> BRANO DEL DOCUMENTO:
+ + + + +
Fra le quinte e il ridotto

A quattro mani
A due giorni di distanza, con sorte diversa, sono stati rappresentati sulle scene di due diversi teatri milanesi due lavori drammatici, nuovi per l’Italia, che sono frutto della collaborazione: La diva della Scala di Gemma Bellincioni e Lucio D’Ambra, e L’Inganno di Gino Rocca e Pio De Flaviis.
Il caso è tutt’altro che frequente, ma se almeno il medesimo destino avesse arriso ai due lavori, se ne sarebbero potute trarre, sia pure un poco arbitrariamente, delle conseguenze sulla opportunità o meno della collaborazione. Così, invece, i pochi che in Italia sono favorevoli alla associazione di due per una sola opera teatrale, e i molti che sono contrari possono ugualmente prospettare in favore della loro tesi:
– Vedete che si può?
– Vedete che non si può?
Coloro che non credono all’esistenza di un teatro italiano e nemmeno alla possibilità che un teatro italiano sia per sorgere – ce ne sono più che non si pensi – all’annunzio di una collaborazione ringraziano gli dei.
+ + + + +
> DATI ARCHIVIATI:
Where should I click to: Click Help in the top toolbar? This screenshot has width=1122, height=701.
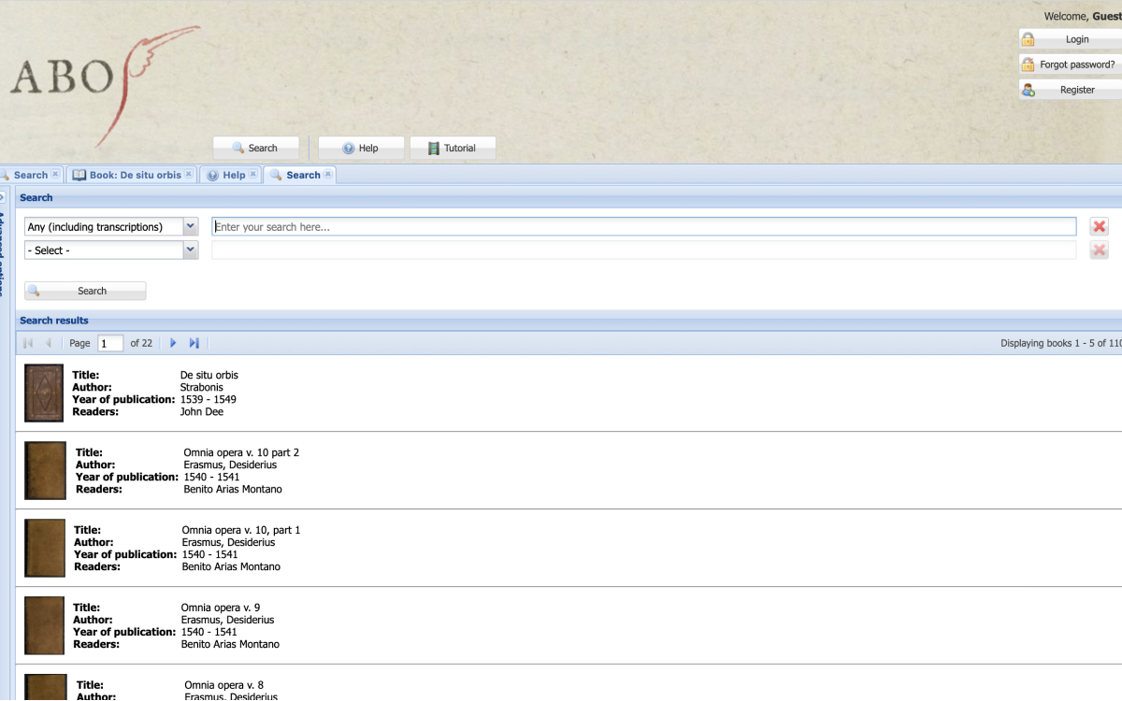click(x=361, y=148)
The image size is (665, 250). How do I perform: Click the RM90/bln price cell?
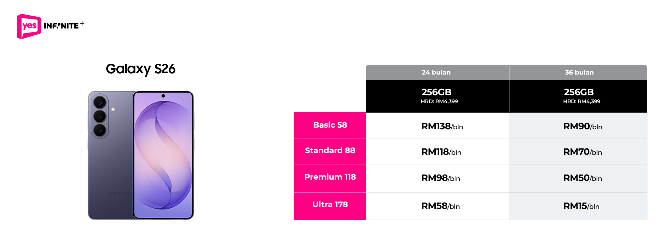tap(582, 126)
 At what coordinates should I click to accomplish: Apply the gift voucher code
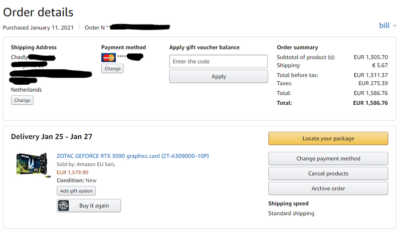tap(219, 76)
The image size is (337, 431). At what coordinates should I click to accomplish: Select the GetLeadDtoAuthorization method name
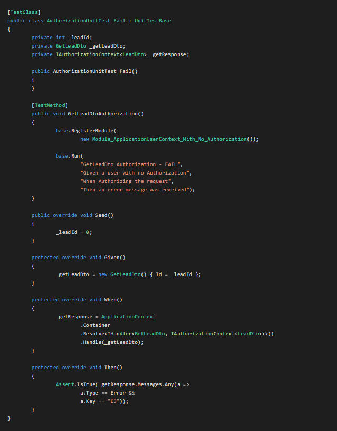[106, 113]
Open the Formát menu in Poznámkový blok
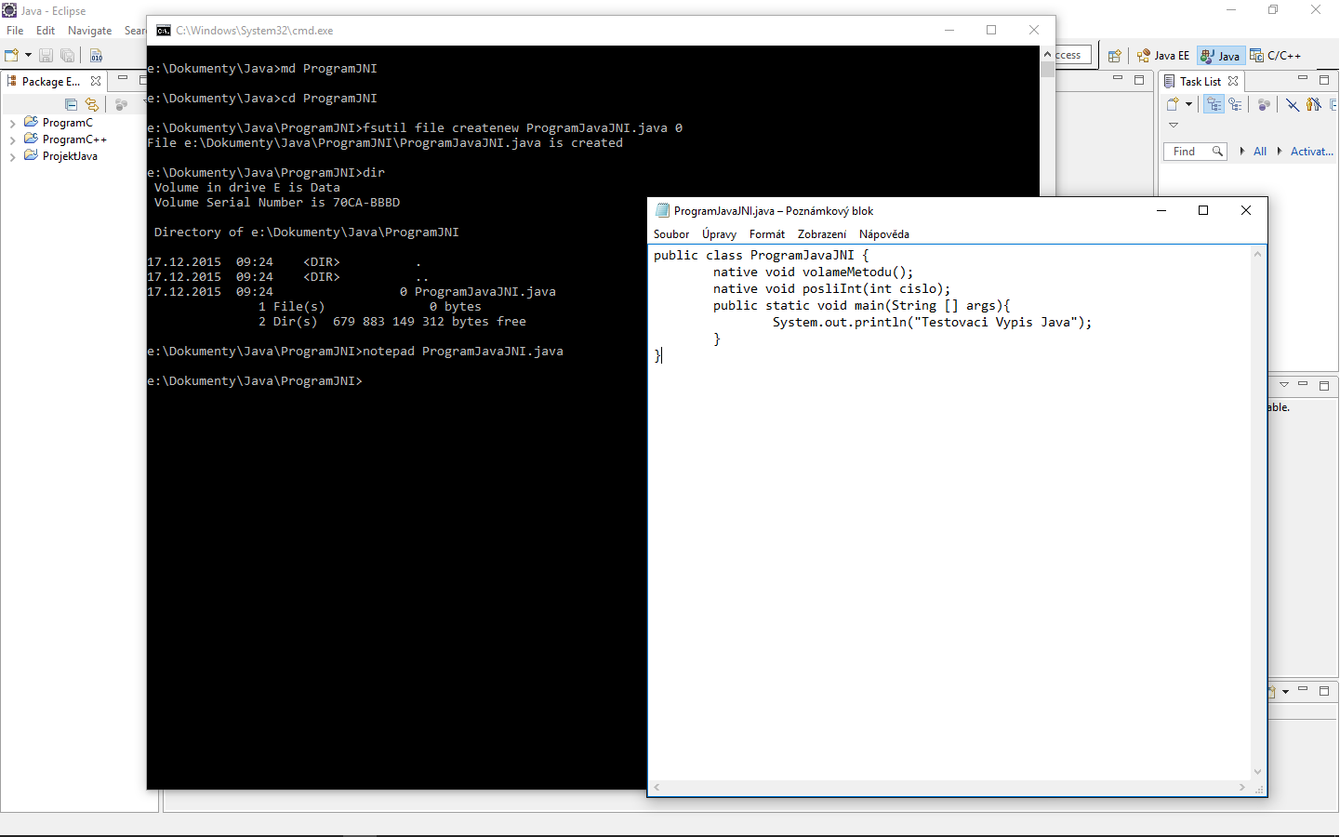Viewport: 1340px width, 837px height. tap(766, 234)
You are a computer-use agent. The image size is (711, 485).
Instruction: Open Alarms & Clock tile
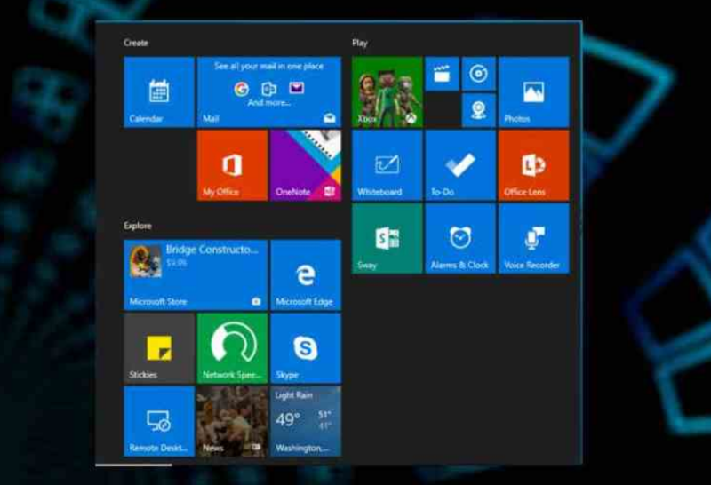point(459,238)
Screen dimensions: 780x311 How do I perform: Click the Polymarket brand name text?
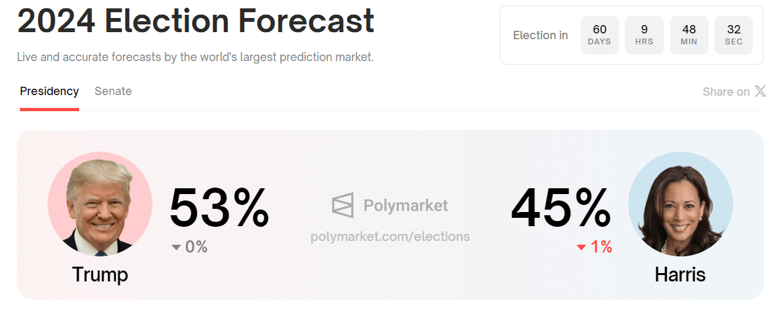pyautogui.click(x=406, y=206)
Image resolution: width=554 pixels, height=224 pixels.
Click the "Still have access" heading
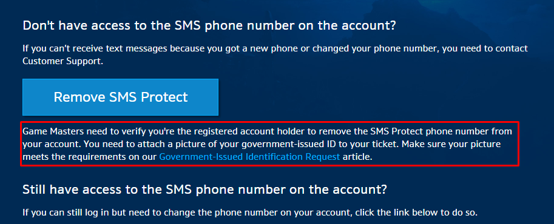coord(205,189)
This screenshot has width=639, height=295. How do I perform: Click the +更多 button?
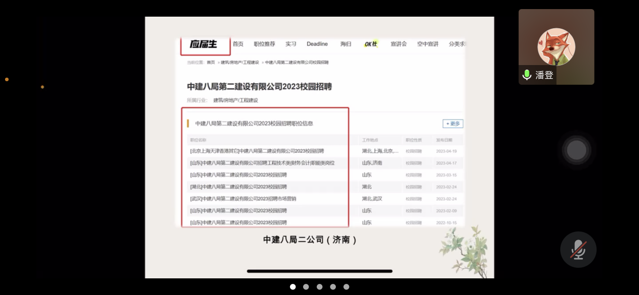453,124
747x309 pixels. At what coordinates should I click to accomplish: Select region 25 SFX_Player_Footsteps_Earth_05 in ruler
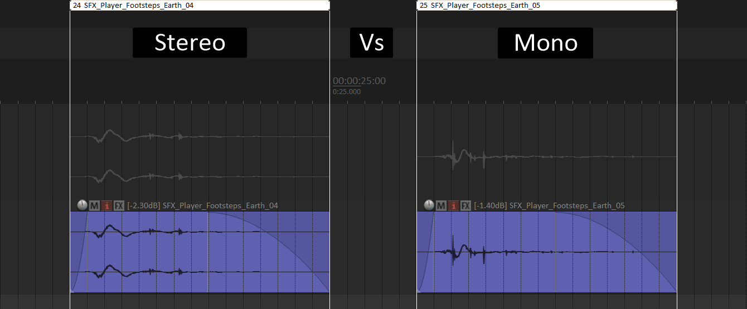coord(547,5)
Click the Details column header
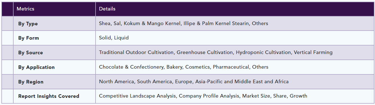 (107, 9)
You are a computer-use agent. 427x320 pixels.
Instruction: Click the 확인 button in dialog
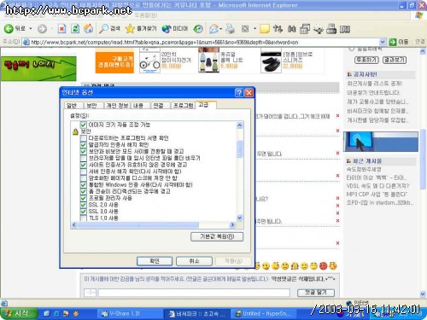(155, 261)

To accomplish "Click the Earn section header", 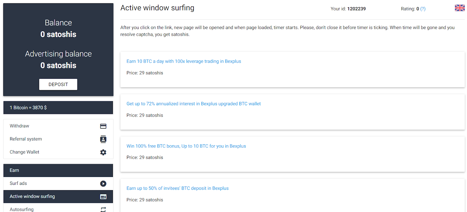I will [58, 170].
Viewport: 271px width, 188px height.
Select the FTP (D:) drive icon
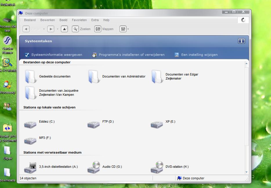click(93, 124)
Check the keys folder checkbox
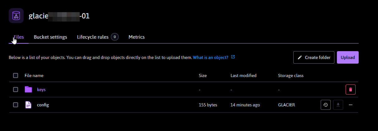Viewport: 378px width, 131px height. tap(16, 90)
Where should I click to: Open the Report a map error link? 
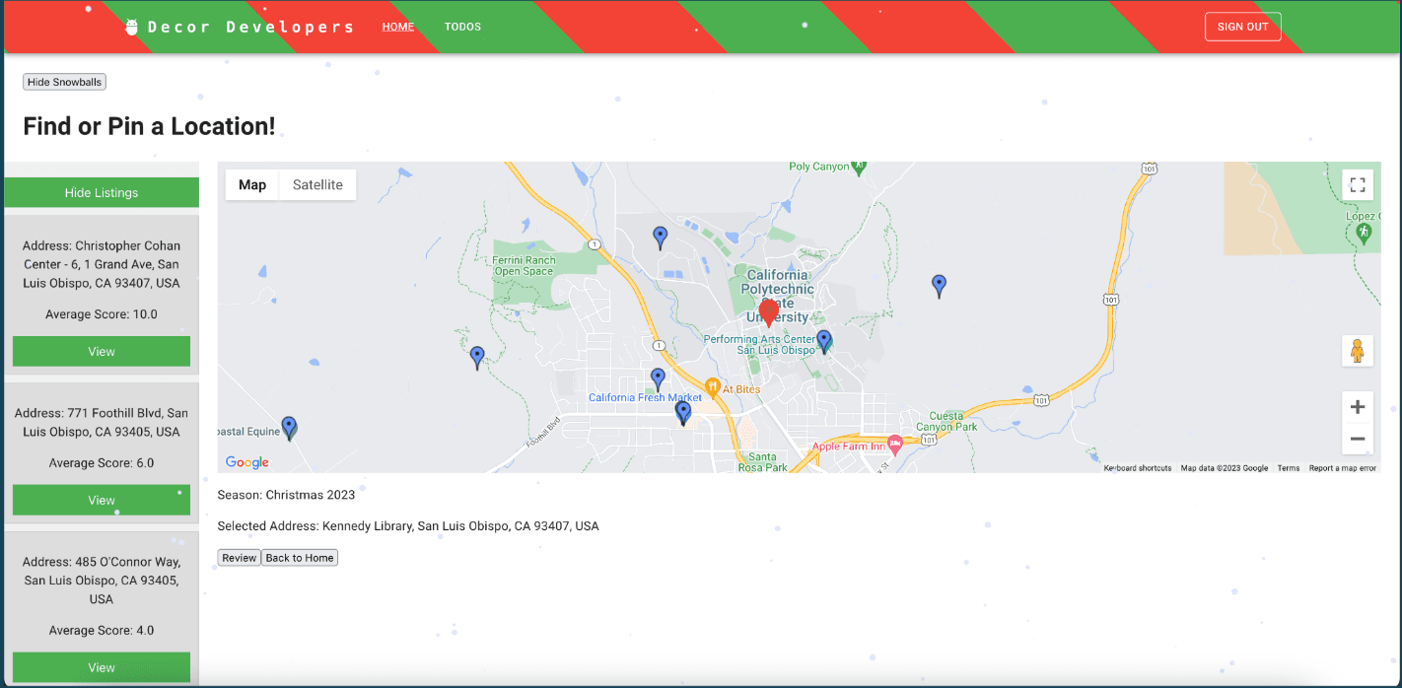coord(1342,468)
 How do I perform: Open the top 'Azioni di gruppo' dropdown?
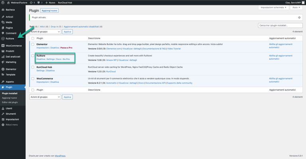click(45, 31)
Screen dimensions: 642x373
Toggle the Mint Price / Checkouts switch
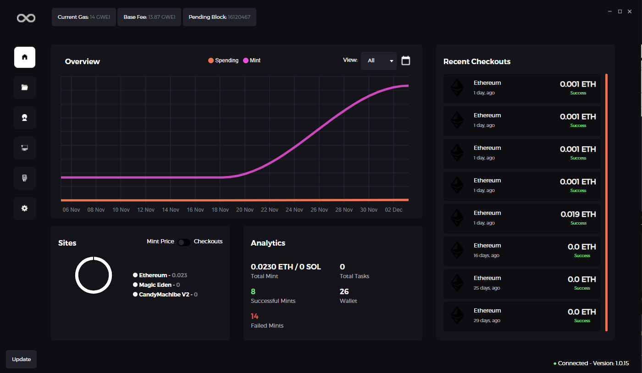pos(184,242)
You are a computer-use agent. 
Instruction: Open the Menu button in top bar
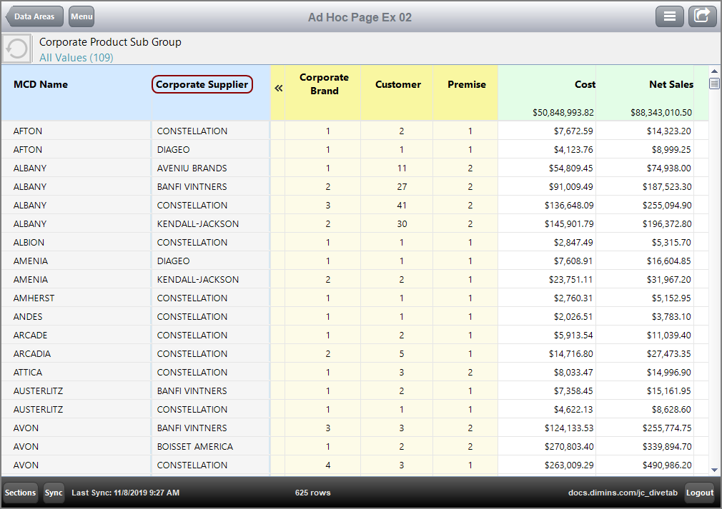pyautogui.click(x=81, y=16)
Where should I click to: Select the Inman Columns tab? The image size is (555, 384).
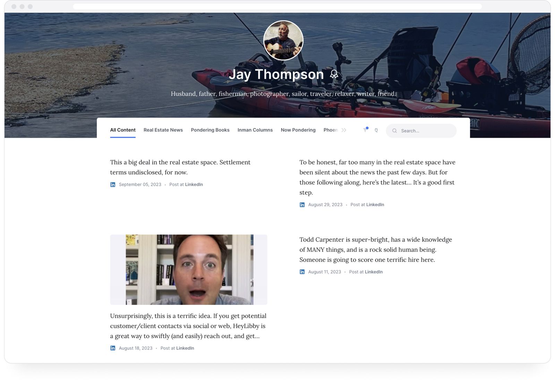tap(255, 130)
+ + + + +
> ISTRUZIONI DEL COMPITO:
Trascriva fedelmente il passo del brano sulla collaborazione teatrale compreso tra "Il caso è tutt’altro" e "che si può?", estremi inclusi.

> RISPOSTA COMPLETA:
Il caso è tutt’altro che frequente, ma se almeno il medesimo destino avesse arriso ai due lavori, se ne sarebbero potute trarre, sia pure un poco arbitrariamente, delle conseguenze sulla opportunità o meno della collaborazione. Così, invece, i pochi che in Italia sono favorevoli alla associazione di due per una sola opera teatrale, e i molti che sono contrari possono ugualmente prospettare in favore della loro tesi:
– Vedete che si può?